Geographical trends - Where is the violence taking place?
- Is it a national or local issue?
- Why do certain socio-economic regions experience a spike in violence?
- Which counties, cities, or states have the most incidents?
- Are there correlations between certain times of the year?
Ethical questions - Is the public's perception of shootings accurate?
- How is an incident categorized?
- Is the perception of a mass shooting consistent to how it's defined by different government agencies?
- Are there discrepancies between the definitions and the data?
- Can we find a link between an area's violence rate with gun laws?

Gathering Data and Definitions

We kicked off the project by looking for viable and readily available data sources. We knew that there were several open to the public ranging from official government agencies such as the FBI to various non-profit organizations that kept track of gun-related incidents.

The Gun Violence Archive (GVA) was the first to come to mind. Established in 2013, they have been used as a reputable source of incident data by numerous outlets through the years. Through their website, we explored their massive database, and even found some maps and graphs that we thought could serve as inspiration for some of our data visualizations. Eventually, we discovered a way to export the data through a reporting feature, and it was conveniently already organized into different categories such as years or incident attributes.
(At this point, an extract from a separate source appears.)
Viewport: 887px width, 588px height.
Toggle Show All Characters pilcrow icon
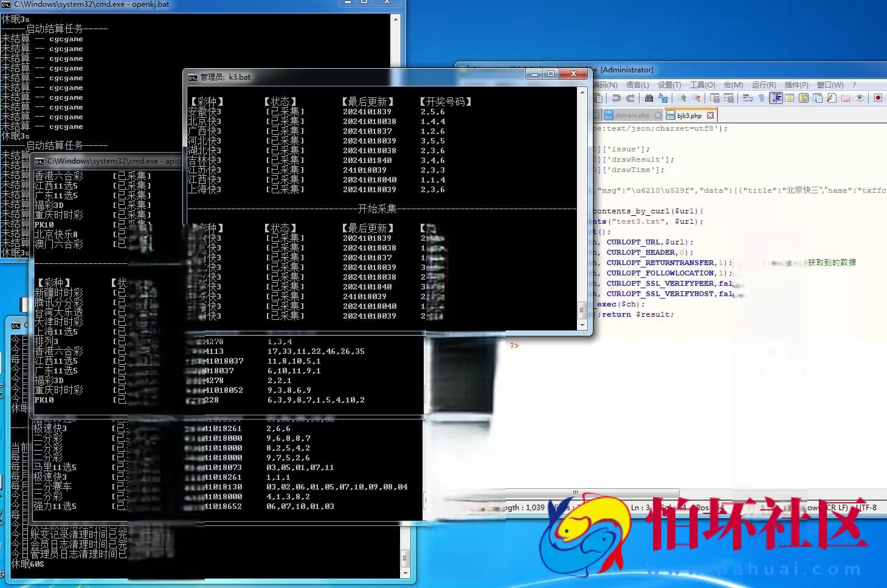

However, after quickly going through the exported data, we realized that it did not have as much information about each incident compared to what's found on the incident's webpage (example incident). For some reason, the csv exports were limited to the following columns: Incident ID, Incident Date, State, City Or County, Address, # Killed, # Injured, and Operations. While this may be enough to build a couple of visualizations out of, we had already envisioned utilizing the rest of the more interesting data, such as shooting attributes, found in the incident pages for more insightful visuals. Also, Cesium, the mapping tool we're using, required specific longitude and latitude coordinates to plot incident locations. More importantly, answers to our initial questions were going to need more extensive data, hence we needed to find a way to extract the information from the page.

Initially, we attempted web scraping and even wrote a python script that would crawl through every single incident page based on a date range and extract specific fields from it. We quickly found out that the GVA had anti-scraping tools in place that proved to be too troublesome for us to circumvent. It was at this point that we looked elsewhere for additional sources.

Finally, while going through the Awesome Public Datasets found in the class' resources page, we stumbled upon a GitHub repository containing fleshed out GVA data. It contained most of the additional attributes we were looking for, and funny enough, was compiled together using web scraping. The data set was from the years 2013-2018. The final range of years that we used was limited to 2014-2017. We ended up removing 2013 and 2018 because they were incomplete. 2013 had gaps in the records while 2018 was only up to March. Moreover, while not the newest of data, we thought it was still recent enough to draw relevant conclusions from. It had about 220,000 records, 20 relevant columns, and the unformatted csv file was over 147 MB.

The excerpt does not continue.